## Given task
Update the rows below by replacing "Screen dimensions" with "Screen size" wherever it occurs. Keep every other part of each row the same.

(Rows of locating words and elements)
***
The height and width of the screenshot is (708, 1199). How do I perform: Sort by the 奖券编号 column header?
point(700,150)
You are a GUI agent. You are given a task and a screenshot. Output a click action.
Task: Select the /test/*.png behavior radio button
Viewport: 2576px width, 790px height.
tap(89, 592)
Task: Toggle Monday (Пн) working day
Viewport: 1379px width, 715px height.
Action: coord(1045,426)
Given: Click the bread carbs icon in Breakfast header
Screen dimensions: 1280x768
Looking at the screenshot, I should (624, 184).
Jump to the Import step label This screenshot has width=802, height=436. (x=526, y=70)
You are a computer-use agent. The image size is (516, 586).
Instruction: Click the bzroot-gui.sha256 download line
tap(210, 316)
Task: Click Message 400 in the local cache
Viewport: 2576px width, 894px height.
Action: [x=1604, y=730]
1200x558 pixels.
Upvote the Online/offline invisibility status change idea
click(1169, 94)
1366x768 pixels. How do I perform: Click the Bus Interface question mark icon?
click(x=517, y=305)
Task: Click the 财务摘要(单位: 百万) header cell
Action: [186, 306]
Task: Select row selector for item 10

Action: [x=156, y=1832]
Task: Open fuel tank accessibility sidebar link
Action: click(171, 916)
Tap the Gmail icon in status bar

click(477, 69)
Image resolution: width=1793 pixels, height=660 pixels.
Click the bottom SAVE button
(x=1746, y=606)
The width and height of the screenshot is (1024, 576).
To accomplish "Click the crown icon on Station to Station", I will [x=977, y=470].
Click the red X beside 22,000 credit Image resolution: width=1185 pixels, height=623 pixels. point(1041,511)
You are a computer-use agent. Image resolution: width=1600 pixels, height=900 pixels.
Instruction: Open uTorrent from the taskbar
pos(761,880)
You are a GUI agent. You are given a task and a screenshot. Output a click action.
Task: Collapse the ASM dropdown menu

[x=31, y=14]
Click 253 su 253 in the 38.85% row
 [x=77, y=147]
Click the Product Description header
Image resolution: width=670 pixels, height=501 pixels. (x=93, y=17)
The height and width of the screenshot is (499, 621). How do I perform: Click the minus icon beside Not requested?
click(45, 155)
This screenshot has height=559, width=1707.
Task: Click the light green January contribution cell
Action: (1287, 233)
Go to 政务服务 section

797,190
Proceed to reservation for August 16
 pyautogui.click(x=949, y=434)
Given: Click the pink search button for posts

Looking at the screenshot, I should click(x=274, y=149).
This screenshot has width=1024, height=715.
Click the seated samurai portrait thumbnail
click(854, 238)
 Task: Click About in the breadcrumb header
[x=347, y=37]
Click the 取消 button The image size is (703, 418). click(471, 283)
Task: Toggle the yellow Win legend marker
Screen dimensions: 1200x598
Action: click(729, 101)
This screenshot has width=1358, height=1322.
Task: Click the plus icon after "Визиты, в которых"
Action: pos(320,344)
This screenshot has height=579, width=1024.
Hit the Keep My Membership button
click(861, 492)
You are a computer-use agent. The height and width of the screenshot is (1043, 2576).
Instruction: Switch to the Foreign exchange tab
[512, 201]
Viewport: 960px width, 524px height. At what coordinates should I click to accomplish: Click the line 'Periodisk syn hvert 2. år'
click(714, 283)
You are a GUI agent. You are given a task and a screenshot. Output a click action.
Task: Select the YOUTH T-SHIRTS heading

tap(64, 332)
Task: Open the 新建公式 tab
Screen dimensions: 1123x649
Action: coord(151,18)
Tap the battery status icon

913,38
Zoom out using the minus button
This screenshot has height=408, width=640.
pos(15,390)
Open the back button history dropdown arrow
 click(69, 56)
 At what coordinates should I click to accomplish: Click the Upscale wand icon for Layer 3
***
## Result for this exercise
The height and width of the screenshot is (708, 1199). How do I perform: Sort by the 奖券编号 column header?
point(700,150)
You are a GUI agent. You are given a task and a screenshot. Output a click action.
Task: Select the /test/*.png behavior radio button
Viewport: 2576px width, 790px height.
tap(89, 592)
Task: Toggle Monday (Пн) working day
Viewport: 1379px width, 715px height.
Action: coord(1045,426)
Given: Click the bread carbs icon in Breakfast header
Screen size: 1280x768
Looking at the screenshot, I should (624, 184).
Jump to the Import step label This screenshot has width=802, height=436. (x=526, y=70)
You are a computer-use agent. The image size is (516, 586).
Instruction: Click the bzroot-gui.sha256 download line
tap(210, 316)
Task: Click Message 400 in the local cache
Viewport: 2576px width, 894px height.
Action: [x=1604, y=730]
1200x558 pixels.
Upvote the Online/offline invisibility status change idea
click(1169, 94)
1366x768 pixels. How do I perform: Click the Bus Interface question mark icon?
click(x=517, y=305)
Task: Click the 财务摘要(单位: 百万) header cell
Action: [186, 306]
Task: Select row selector for item 10

Action: [x=156, y=1832]
Task: Open fuel tank accessibility sidebar link
Action: click(171, 916)
Tap the Gmail icon in status bar

click(477, 69)
Image resolution: width=1793 pixels, height=660 pixels.
Click the bottom SAVE button
(x=1746, y=606)
The width and height of the screenshot is (1024, 576).
To accomplish "Click the crown icon on Station to Station", I will [x=977, y=470].
Click the red X beside 22,000 credit Image resolution: width=1185 pixels, height=623 pixels. point(1041,511)
You are a computer-use agent. Image resolution: width=1600 pixels, height=900 pixels.
Instruction: Open uTorrent from the taskbar
pos(761,880)
You are a GUI agent. You are given a task and a screenshot. Output a click action.
Task: Collapse the ASM dropdown menu

[x=31, y=14]
Click 253 su 253 in the 38.85% row
 [x=77, y=147]
Click the Product Description header
Image resolution: width=670 pixels, height=501 pixels. (x=93, y=17)
The height and width of the screenshot is (499, 621). How do I perform: Click the minus icon beside Not requested?
click(45, 155)
This screenshot has height=559, width=1707.
Task: Click the light green January contribution cell
Action: (1287, 233)
Go to 政务服务 section

797,190
Proceed to reservation for August 16
 pyautogui.click(x=949, y=434)
Given: Click the pink search button for posts

Looking at the screenshot, I should click(x=274, y=149).
This screenshot has width=1024, height=715.
Click the seated samurai portrait thumbnail
click(854, 238)
 Task: Click About in the breadcrumb header
[x=347, y=37]
Click the 取消 button The image size is (703, 418). click(471, 283)
Task: Toggle the yellow Win legend marker
Screen size: 1200x598
Action: click(729, 101)
This screenshot has width=1358, height=1322.
Task: Click the plus icon after "Визиты, в которых"
Action: pos(320,344)
This screenshot has height=579, width=1024.
Hit the Keep My Membership button
click(861, 492)
You are a computer-use agent. The height and width of the screenshot is (1043, 2576).
Instruction: Switch to the Foreign exchange tab
[512, 201]
Viewport: 960px width, 524px height. At what coordinates should I click to accomplish: Click the line 'Periodisk syn hvert 2. år'
click(714, 283)
You are a GUI agent. You are given a task and a screenshot. Output a click action.
Task: Select the YOUTH T-SHIRTS heading

tap(64, 332)
Task: Open the 新建公式 tab
Screen size: 1123x649
Action: coord(151,18)
Tap the battery status icon

913,38
Zoom out using the minus button
This screenshot has height=408, width=640.
pos(15,390)
Open the back button history dropdown arrow
 click(69, 56)
 At what coordinates should I click to accomplish: Click the Upscale wand icon for Layer 3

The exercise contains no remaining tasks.